No need for panic, expert immigration attorney tells Jamaicans
Noted immigration attorney George Crimarco is assuring Jamaicans that they have no need to panic about new travel restrictions imposed by United States President Donald Trump.
“None of these rules apply to Jamaicans,” Crimarco said on Friday, adding that the information being circulated, mostly via the Internet, is not true.
“I’ve been getting a lot of calls from people reporting incidents at the airports, not to mention the fact that there is a lot of bogus news going around on the Internet saying Jamaicans are being targeted. I just saw one that said 380 Jamaicans were denied entry; all of that is rumour mongering,” Crimarco told the Jamaica Observer.
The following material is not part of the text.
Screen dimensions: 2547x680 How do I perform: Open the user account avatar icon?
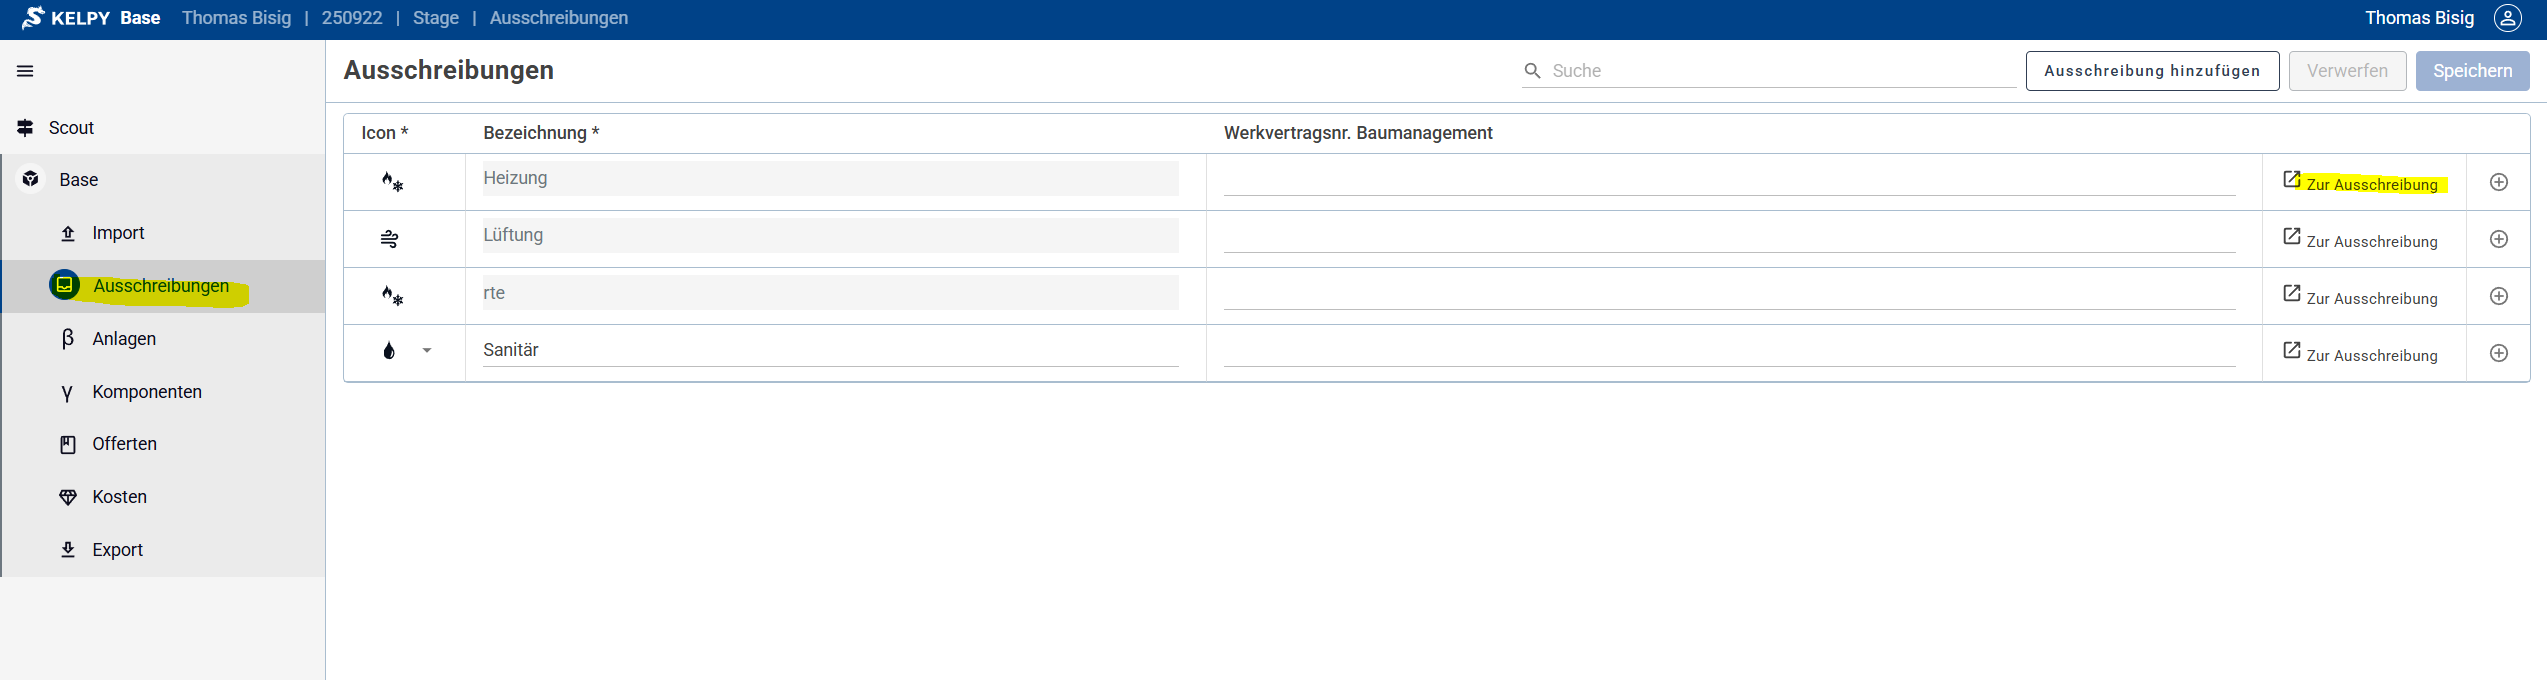(x=2507, y=18)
The rumours started swirling after Trump signed an executive order on January 27 placing a 90-day ban on nationals of seven countries — Iran, Iraq, Libya, Somalia, Sudan, Syria, and Yemen — from entering the United States. The order also blocked for at least 120 days the arrival of refugees, while Syrian refugees were banned indefinitely.
The State Department has said that up to 60,000 people from the seven Muslim-majority countries had had their visas cancelled. A Justice Department attorney put that figure at closer to 100,000.
The ban has triggered demonstrations in the United States and other countries. On Friday, Seattle-based federal judge James Robart issued a nationwide order blocking the ban in what has been seen as the most severe legal blow to Trump’s executive order.
Hours later Trump slammed the decision as “ridiculous” and vowed it would be overturned.
On Friday, Crimarco — who has almost 30 years’ experience and runs his own full service immigration and nationality law firm in Florida and Jamaica — argued that the reason for the concerns raised among Jamaicans was that many of them who have United States green cards continue to live in Jamaica and operate under the assumption that if they travel to the US every six months and spend a week they can maintain their residency.
“There’s no basis for that in law,” he said. “When they give you a green card they intend for you to live in America. It’s not a reservation to come when you feel like coming. It’s not an insurance policy.”
He said that with the airports in the US now fully computerised, the authorities are better able to track arrivals and departures with more accuracy than before. As such, they are clamping down on the practice of green card holders staying out of the country for extended periods.
“This fallacy of Jamaicans thinking that they can come every six months and maintain their residency is going to be a problem, and it’s going to be a bigger problem as we go along,” Crimarco said.
However, he advised that while the airport officials may be able to take away “the physical plastic green card, they cannot rescind your residency”.
“There are only two options that the officials at the airports have,” he explained. “They can hand you an I-407 form and say, ‘this is a form you’re going to sign to abandon your residency’. and they can put you under pressure to do it, but they cannot force you to sign that form.”
The other option, Crimarco said, is that “they can place you in proceedings in front of a US immigration judge”, and that would require them to prove to the judge “that you have abandoned your residency”.
He cautioned green card holders against signing the form under duress and on advice from the airport authorities that they can return to Jamaica and reapply for the green card here. “Nutten nuh go so, because once you’ve given it up, you’ve given it up,” said the attorney whose website states that he has represented clients from more than 90 countries before the US Department of Homeland Security, Citizenship and Immigration Service, Immigration and Customs Enforcement, Customs and Border Protection, US Department of Justice Executive Office of Immigration Review, and US Department of State.
However, Crimarco said that green card holders who intend to be out of the US for six months can apply for a re-entry permit.
“This permit allows you to stay out of the country for up to two years without coming back, but the problem with it is that you have to be physically in the United States when you apply for it. It cannot be applied for from abroad. You have to be here when you send the application in. [However] you don’t have to stay here until the application has been processed,” Crimarco explained, adding that his law firm has helped a number of people with this procedure.
He said that the application can be renewed after the first two years have expired. However, a third application would push the authorities to question whether the applicant really wants to keep his/her residency.
Crimarco is a member of the Florida Bar, the American Bar Association, American Immigration Lawyers Association, Dade County Bar Association, and District of Columbia Bar Association.
He is admitted to practise in the US Tax Court and the US Eleventh Circuit Court of Appeals.
He earned his BA in accounting in 1976 from William Patterson College and his Juris Doctor from the University of Miami Law School.
Crimarco, who graduated from the University of Miami in 1988, made it clear that the information he shared was general in nature and each person may have their own unique issues that may or may not apply.
He also advised that anyone facing an immigration problem “should always seek competent legal advice from a lawyer, not from a friend who knows a ‘ting’ or is not licensed to give reliable information”.
He noted that the US Supreme Court recently ruled in a case that immigration and nationality law is extremely complex and not even lawyers who only have a general knowledge of the law should be relied on.